• Task list:
a – In the news report on Macedonia's language law below, rewrite the paragraph beginning "Also from now on the citizens" as a short list that keeps its main facts.
b – According to the news report on Macedonia's language law below, how many deputies voted for the law?
c – Decide whether each statement agrees with the news report on Macedonia's language law below, answering yes or no and quoting the words that settle it: (i) Ethnic Albanians make up nearly a third of the population. (ii) The VMRO-DPMNE party is now the biggest single party in parliament. (iii) Albanian is closely related to the language spoken by the country's majority.

• Extract provided:
----------
SKOPJE: Macedonia’s parliament on Thursday passed a law allowing wider official use of the Albanian language, fiercely opposed by nationalists who say it will lead to further ethnic division of the Balkan country.
The law is key part of a coalition deal between the ruling Social Democrats and their junior coalition partners, parties representing ethnic Albanians who make up nearly a third of the 2 million population.
Sixty-nine deputies in the 120-seat parliament voted for the law that would allow, among other things, a parliament speaker to chair a session in Albanian.
Also from now on the citizens will be able to seek official documents such as birth and death certificate in Albanian throughout the country not only in municipalities with ethnic Albanian majority. The Albanian language is unrelated to the Slavic language spoken by the country’s majority.
“With today’s vote on the law on languages we finalized the normative part of the peace deal that ended the 2001 conflict,” Artan Grubi, a lawmaker from the ethnic Albanian DUI party, told journalists.
An insurgency among Macedonia’s large ethnic Albanian minority almost tore the country apart in 2001 before it was ended by an internationally brokered peace deal.
The ethnic Macedonian nationalist VMRO-DPMNE party, which ruled the country until 2016 parliamentary elections and which is now the biggest single party in the parliament, said in a statement that the law “deepens the differences and damages the homogeneity of Macedonian society.”
----------
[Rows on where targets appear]
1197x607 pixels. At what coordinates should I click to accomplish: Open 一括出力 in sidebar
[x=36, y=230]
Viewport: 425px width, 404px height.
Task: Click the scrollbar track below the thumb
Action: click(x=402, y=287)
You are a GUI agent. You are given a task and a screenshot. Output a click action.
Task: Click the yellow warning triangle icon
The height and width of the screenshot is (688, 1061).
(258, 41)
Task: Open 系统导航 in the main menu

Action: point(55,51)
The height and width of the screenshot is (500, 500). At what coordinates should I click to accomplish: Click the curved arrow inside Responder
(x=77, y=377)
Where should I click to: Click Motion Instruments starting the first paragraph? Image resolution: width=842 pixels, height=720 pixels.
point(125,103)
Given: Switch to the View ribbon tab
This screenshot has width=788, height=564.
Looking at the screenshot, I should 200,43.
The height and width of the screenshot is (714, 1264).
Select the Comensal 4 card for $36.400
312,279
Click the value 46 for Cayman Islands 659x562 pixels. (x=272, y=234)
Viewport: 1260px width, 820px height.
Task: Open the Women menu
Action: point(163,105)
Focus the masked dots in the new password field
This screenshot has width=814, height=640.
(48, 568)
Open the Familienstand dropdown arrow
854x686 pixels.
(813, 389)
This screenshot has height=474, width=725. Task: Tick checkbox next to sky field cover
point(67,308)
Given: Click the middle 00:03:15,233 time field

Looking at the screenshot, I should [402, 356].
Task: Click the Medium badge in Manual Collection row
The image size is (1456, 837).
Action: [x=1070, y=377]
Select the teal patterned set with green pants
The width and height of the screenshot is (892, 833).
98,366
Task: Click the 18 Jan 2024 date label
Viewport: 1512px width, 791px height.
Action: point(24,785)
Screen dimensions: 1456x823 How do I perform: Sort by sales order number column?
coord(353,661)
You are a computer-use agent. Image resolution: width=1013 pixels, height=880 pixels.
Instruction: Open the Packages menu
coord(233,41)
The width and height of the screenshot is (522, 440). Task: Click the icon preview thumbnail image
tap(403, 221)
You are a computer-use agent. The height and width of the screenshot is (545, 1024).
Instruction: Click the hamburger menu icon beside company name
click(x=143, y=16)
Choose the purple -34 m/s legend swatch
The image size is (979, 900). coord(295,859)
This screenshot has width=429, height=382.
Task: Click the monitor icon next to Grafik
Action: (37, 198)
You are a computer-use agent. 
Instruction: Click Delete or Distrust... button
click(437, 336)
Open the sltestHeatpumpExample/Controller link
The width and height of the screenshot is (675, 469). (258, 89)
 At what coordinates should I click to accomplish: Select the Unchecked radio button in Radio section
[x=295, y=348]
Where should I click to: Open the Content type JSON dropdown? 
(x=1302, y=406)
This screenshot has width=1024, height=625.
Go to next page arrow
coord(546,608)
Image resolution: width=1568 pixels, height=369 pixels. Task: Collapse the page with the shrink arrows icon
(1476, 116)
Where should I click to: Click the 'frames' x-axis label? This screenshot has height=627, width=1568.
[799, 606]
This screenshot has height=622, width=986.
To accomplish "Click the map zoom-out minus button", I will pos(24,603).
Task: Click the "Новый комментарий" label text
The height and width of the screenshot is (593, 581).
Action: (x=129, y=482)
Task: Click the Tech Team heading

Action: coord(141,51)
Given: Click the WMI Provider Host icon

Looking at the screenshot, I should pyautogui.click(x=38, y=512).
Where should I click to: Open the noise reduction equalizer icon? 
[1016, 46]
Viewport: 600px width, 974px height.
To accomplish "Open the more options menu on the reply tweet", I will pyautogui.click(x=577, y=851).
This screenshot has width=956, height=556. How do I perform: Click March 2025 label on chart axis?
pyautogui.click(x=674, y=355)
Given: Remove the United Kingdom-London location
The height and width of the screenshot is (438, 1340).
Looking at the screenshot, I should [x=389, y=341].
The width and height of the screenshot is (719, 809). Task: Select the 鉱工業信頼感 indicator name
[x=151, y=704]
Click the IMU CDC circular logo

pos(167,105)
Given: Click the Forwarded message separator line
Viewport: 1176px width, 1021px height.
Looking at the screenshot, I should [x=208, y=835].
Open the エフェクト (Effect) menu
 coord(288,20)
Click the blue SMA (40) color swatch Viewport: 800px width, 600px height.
----------
• Exercise solutions:
a –
- Citizens can now request official documents, such as birth and death certificates, in Albanian.
- This applies throughout the country, not only in municipalities with an ethnic Albanian majority.
- Albanian is unrelated to the Slavic language spoken by the country's majority.

b – Sixty-nine deputies in the 120-seat parliament voted for it.

c –
(i) Yes: "ethnic Albanians who make up nearly a third of the 2 million population."
(ii) Yes: "which is now the biggest single party in the parliament."
(iii) No: "The Albanian language is unrelated to the Slavic language spoken by the country’s majority."